**DATASET EXTRACT:**
────────
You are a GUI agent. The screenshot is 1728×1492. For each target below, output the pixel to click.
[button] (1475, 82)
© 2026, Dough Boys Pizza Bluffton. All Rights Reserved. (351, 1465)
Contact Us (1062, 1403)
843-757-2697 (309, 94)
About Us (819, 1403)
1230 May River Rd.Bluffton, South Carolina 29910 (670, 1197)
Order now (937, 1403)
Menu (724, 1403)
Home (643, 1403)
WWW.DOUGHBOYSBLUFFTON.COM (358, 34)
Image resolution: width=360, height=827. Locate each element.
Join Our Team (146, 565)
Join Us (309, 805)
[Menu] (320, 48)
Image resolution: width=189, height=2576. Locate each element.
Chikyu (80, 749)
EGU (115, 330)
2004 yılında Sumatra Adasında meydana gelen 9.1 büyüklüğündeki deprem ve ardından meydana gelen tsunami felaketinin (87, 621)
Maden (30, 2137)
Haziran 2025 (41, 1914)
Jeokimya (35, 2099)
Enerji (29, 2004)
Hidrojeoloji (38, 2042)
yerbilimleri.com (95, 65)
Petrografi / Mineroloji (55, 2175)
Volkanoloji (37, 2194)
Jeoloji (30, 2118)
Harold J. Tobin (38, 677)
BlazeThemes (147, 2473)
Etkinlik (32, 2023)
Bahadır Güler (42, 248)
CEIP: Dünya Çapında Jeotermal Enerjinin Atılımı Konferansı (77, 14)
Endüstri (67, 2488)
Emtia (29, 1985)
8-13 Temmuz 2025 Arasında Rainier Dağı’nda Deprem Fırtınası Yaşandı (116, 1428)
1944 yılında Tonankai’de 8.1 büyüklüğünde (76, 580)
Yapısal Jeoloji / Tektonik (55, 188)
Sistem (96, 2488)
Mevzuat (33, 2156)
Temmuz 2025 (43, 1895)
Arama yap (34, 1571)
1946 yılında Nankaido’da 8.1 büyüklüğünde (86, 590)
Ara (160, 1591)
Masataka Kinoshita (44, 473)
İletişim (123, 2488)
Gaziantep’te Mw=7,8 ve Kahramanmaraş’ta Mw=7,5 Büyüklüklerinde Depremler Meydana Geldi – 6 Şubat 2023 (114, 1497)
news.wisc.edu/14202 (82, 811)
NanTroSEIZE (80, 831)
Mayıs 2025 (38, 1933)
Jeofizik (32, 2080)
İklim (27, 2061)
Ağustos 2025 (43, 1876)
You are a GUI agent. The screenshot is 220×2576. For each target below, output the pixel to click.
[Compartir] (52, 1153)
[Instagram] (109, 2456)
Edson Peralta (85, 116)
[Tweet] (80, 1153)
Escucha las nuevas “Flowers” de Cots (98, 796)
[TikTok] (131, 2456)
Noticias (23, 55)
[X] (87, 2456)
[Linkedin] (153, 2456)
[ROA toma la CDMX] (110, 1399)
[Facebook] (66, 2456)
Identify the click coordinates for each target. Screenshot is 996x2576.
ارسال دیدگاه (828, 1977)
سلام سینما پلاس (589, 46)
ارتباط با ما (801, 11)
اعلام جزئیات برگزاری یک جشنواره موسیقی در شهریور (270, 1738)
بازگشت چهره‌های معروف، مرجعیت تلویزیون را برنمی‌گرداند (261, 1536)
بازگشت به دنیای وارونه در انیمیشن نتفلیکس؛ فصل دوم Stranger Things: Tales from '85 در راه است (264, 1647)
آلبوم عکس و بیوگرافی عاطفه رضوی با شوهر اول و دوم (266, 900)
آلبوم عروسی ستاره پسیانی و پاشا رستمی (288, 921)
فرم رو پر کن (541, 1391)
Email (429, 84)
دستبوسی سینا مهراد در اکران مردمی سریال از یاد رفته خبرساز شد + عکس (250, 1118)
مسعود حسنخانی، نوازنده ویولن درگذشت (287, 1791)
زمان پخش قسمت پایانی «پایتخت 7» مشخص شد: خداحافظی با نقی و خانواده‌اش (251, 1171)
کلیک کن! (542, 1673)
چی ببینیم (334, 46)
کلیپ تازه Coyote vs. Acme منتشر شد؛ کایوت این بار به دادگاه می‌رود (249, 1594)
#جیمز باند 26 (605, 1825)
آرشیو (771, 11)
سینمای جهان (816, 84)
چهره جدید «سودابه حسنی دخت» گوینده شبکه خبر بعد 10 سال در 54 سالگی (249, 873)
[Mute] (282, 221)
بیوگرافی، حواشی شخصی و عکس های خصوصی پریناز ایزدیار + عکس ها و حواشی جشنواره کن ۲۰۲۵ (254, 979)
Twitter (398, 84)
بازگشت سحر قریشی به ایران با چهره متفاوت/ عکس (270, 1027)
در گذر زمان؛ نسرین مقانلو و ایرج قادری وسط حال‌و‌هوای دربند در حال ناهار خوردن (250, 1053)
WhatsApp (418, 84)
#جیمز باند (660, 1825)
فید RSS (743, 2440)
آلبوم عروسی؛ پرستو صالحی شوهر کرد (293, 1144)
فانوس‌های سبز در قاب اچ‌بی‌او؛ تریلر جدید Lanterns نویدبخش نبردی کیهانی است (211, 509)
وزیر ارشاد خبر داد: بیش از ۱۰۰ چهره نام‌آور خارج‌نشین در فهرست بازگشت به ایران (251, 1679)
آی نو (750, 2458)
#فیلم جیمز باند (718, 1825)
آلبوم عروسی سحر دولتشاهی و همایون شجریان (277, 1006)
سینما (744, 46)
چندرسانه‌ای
────────
**YOUR OBJECTIVE:** In the records above, find each line with the word "Temmuz" and copy it out.

**SOLUTION TO THIS PROBLEM:**
8-13 Temmuz 2025 Arasında Rainier Dağı’nda Deprem Fırtınası Yaşandı (116, 1428)
Temmuz 2025 (43, 1895)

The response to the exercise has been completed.